Poster Session 1
Category: Labor
Poster Session 1
Yossi Bart, MD
MFM fellow
Division of Maternal-Fetal Medicine, Department of Obstetrics, Gynecology and Reproductive Sciences, McGovern Medical School at UTHealth Houston
Houston, Texas, United States
Hector Mendez-Figueroa, MD
Professor
Division of Maternal-Fetal Medicine, Department of Obstetrics, Gynecology and Reproductive Sciences, McGovern Medical School at UTHealth Houston
Houston, Texas, United States
Sean C. Blackwell, MBA, MD
Professor
Division of Maternal-Fetal Medicine, Department of Obstetrics, Gynecology and Reproductive Sciences, McGovern Medical School at UTHealth Houston
Houston, Texas, United States
Baha M. Sibai, MD
Professor
Division of Maternal-Fetal Medicine, Department of Obstetrics, Gynecology and Reproductive Sciences, McGovern Medical School at UTHealth Houston
Houston, Texas, United States
Michal Fishel Bartal, MD
Division of Maternal-Fetal Medicine, Department of Obstetrics, Gynecology and Reproductive Sciences, McGovern Medical School at UTHealth Houston
Houston, Texas, United States
Shoulder dystocia (SD) remains an obstetric emergency with potential for significant neonatal and maternal harm.
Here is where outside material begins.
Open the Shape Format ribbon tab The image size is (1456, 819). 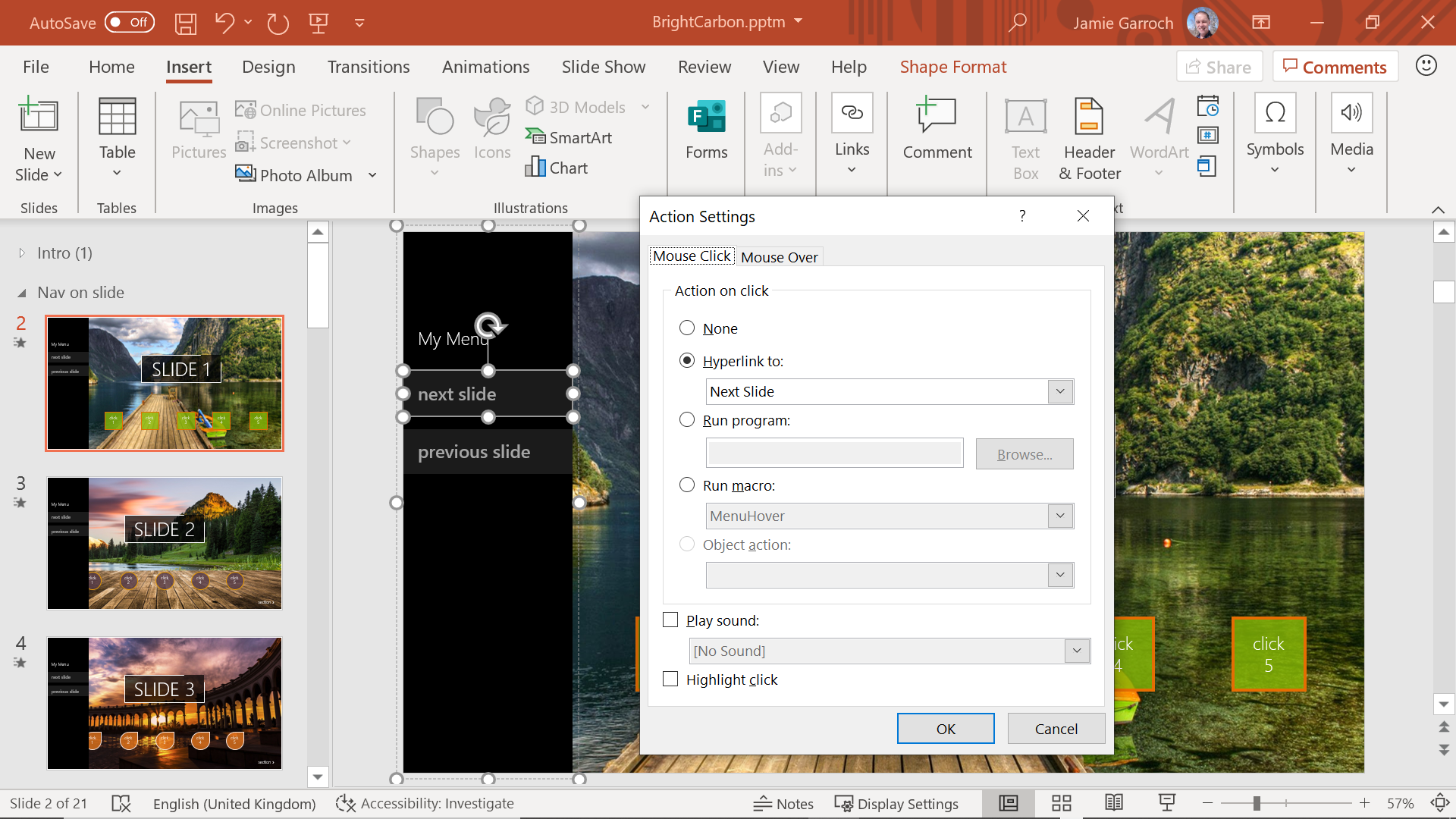tap(952, 67)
While fetal size and delivery mode are often emphasized, the role of parity is less understood. This study aimed to evaluate perinatal outcomes following SD, comparing nulliparas and multiparas.
Study Design:
A secondary analysis of the Assessment of Perinatal Excellence (APEX) database, including all singleton deliveries ≥ 37 weeks complicated by SD. Individuals with fetal malformations or fetal demise were excluded. The primary outcome was a composite neonatal adverse outcome (CNAO), including cardiorespiratory resuscitation within 24 hours, birth-related neonatal injury, and neurological outcomes. The secondary outcome was a composite of maternal adverse outcomes (CMAO), including 3rd or 4th degree perineal tear, cervical tear, estimated blood loss ≥ 1,000 cc, and blood transfusion. Poisson regression was used to calculate adjusted relative risk (aRR) with 95% confidence intervals (CI).
Results:
Of the 115,502 patients in the parent study, 2,091 (2%) met inclusion criteria: 753 (36%) were nulliparous, while 1,338 (64%) were multiparous. Nulliparas were younger, had lower rates of gestational diabetes mellitus (GDM) and neonatal macrosomia, as well as higher rates of operative delivery and later gestational age at delivery. CNAO rates were higher among nulliparas (aRR 1.49, 95% CI 1.20-1.84), including a higher rate of brachial plexus injury (aRR 2.60, 95% CI 1.52-4.46; Table 1). Lower Apgar scores and higher rates of neonatal intensive care unit admission were noted as well. CMAO rates was higher among nulliparas (aRR 2.40, 95% CI 1.86-3.10), driven mainly by higher rates of 3rd or 4th degree tear (Table 2).
Conclusion:
Among term singletons with SD, nulliparity was associated with higher rates of adverse neonatal and maternal outcomes, including over twice the rate of brachial plexus injury as well as a 3rd/4th degree tear in 1 of 6 cases. These findings underscore the importance of individualized risk assessment and may support enhanced preparedness during delivery for nulliparas.